Аня собрала чемоданы. Тенгиз ее не остановил. Аня приготовила хачапури, хинкали, грибной суп, жаркое, оставила в морозилке куриный бульон, три батона хлеба и пакет пит. Поцеловала Тенгиза, запустила руки в бороду. Сказала: “Я тебя люблю. Я буду у мамы. Теперь на родину можно беспрепятственно возвращаться. Побрейся. Звони”. Такси просигналило в третий раз. Аня открыла дверь и вышла. Тенгиз ее не остановил. Не позвонил. На звонки не отвечал.
“Это клиническая депрессия”, – сказала бы психолог Маша.
“В год траура депрессия не диагностируется, – заметил бы ее мадрих, главный психолог всех психологов. – Это всего лишь скорбь, соответствующая предлагаемым обстоятельствам”.
“Триста шестьдесят пять дней скорби, а на триста шестьдесят шестой настает клиническая депрессия, – усмехнулась бы Маша, поджав под себя ноги. – А что, если год високосный?”
Об этом диагностические справочники ничего не упоминали.
В январе в Вифлееме зажглись рождественские огни. Пение муэдзинов слилось с боем колоколов и голосами мессы. Огромная волна репатриации поднялась из недр Советского Союза и обрушилась на еврейские земли. Америка захлопнула перед носами евреев свои ворота. В феврале зацвел миндаль на обочинах дорог. В марте Семен Соломонович три часа подряд умолял Тенгиза выйти из дому. У него ничего не вышло. Саддам Хусейн вооружался. Борода Тенгиза достигла солнечного сплетения. Окружной психиатр ничего не мог поделать, потому что осиротевший отец не представлял никакой опасности ни для себя, ни для других, исправно ел хотя бы раз в день, а в год траура клиническая депрессия не диагностируется.

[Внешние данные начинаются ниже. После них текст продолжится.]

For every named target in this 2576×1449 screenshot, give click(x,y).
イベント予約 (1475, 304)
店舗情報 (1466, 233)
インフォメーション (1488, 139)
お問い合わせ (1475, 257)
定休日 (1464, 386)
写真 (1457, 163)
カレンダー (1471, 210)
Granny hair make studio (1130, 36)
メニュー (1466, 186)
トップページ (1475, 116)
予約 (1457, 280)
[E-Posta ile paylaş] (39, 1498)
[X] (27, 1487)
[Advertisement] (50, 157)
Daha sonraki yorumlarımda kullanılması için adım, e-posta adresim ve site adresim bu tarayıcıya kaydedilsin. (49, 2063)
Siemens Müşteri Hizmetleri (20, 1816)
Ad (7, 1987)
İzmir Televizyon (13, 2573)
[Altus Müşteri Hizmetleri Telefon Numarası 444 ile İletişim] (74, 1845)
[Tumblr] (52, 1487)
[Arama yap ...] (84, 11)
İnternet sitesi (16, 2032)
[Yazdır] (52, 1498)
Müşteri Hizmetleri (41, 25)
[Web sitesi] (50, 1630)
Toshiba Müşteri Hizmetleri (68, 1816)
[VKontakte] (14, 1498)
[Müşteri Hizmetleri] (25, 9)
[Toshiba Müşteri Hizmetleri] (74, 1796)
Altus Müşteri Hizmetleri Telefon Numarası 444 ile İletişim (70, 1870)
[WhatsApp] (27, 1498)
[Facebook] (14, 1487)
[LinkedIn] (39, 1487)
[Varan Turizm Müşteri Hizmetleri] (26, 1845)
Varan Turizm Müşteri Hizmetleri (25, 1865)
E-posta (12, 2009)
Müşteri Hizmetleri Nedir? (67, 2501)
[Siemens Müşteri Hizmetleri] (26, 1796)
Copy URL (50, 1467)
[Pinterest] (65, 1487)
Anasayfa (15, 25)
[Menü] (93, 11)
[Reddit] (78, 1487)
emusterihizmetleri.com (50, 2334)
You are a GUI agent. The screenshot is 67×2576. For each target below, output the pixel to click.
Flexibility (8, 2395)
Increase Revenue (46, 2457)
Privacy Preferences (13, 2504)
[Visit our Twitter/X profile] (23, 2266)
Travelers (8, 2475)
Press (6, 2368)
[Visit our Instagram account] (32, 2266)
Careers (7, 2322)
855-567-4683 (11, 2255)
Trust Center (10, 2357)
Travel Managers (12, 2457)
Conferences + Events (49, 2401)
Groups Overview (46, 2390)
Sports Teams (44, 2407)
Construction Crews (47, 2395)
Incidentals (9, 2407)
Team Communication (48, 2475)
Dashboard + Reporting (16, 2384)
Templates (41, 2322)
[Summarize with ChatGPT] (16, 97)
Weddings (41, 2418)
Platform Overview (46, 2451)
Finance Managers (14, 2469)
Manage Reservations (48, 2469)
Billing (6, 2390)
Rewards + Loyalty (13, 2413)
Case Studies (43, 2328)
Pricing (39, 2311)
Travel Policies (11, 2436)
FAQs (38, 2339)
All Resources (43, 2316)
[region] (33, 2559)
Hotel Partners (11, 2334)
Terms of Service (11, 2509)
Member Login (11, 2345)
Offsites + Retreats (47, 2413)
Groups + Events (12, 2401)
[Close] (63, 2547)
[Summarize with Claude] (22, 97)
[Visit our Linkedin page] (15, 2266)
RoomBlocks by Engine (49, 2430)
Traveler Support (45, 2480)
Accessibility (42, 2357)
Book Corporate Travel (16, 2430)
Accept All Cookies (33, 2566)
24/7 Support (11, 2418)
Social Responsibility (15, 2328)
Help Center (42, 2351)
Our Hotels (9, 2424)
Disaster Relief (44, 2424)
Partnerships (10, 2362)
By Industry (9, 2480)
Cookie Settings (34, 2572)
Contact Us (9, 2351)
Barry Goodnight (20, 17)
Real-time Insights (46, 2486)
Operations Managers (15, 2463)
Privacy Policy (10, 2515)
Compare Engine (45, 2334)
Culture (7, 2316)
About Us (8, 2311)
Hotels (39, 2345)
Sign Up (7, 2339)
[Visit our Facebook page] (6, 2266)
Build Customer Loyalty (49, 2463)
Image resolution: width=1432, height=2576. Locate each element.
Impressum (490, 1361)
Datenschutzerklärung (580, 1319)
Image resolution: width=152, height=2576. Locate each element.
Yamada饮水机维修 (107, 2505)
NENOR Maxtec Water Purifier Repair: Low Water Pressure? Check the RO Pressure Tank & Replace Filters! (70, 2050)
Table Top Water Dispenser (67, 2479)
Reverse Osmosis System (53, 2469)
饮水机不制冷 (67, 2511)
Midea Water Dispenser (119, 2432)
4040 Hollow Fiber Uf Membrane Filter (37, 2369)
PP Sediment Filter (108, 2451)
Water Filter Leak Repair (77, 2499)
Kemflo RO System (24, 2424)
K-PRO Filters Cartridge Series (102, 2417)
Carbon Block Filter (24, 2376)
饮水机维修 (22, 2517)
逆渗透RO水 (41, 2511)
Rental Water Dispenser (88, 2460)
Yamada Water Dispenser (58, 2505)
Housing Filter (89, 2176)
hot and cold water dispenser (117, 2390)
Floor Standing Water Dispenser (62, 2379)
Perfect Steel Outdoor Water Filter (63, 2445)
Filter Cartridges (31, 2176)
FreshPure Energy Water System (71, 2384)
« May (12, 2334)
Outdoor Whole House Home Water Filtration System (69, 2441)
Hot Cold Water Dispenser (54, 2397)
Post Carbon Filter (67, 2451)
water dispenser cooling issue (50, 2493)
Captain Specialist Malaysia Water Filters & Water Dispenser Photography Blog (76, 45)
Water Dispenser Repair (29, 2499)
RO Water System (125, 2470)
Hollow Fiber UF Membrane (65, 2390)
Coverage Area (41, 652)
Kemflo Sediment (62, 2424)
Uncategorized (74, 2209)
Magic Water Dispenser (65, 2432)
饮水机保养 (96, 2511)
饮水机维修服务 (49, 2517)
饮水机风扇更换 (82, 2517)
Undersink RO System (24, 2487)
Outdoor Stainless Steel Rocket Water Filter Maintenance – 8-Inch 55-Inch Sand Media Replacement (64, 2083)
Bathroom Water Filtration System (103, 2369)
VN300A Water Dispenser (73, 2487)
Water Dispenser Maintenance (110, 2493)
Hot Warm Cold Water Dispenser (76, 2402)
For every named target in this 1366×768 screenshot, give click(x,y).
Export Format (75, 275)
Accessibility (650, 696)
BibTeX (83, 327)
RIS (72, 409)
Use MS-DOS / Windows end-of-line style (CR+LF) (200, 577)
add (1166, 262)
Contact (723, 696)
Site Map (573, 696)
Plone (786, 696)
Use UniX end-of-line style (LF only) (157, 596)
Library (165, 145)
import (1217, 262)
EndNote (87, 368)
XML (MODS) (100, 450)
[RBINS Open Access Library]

Опять наступила неизбежная весна и разгорелась. Высохли желтые холмы. Пожухли куцые кусты. Армейские джипы проезжали по извилистому шестидесятому шоссе. Жужжал кондиционер. Воскрес Христос. В мае завыла сирена. Один раз в память погибших в Катастрофе, два раза – в память жертв израильских войн и терактов. По новостям увещевали о необходимости запастись продуктами, загерметизировать все помещения и обзавестись в специальных пунктах противогазами. Саддам Хусейн угрожал газовой атакой. Арабская уборщица, которую нанял Семен Соломонович, еженедельно приносила банку овечьего лабане, пачку испеченных в очаге пит, убиралась в доме и готовила маджадру, кускус и песочные маамули. В Зитину комнату Тенгиз ее не пускал.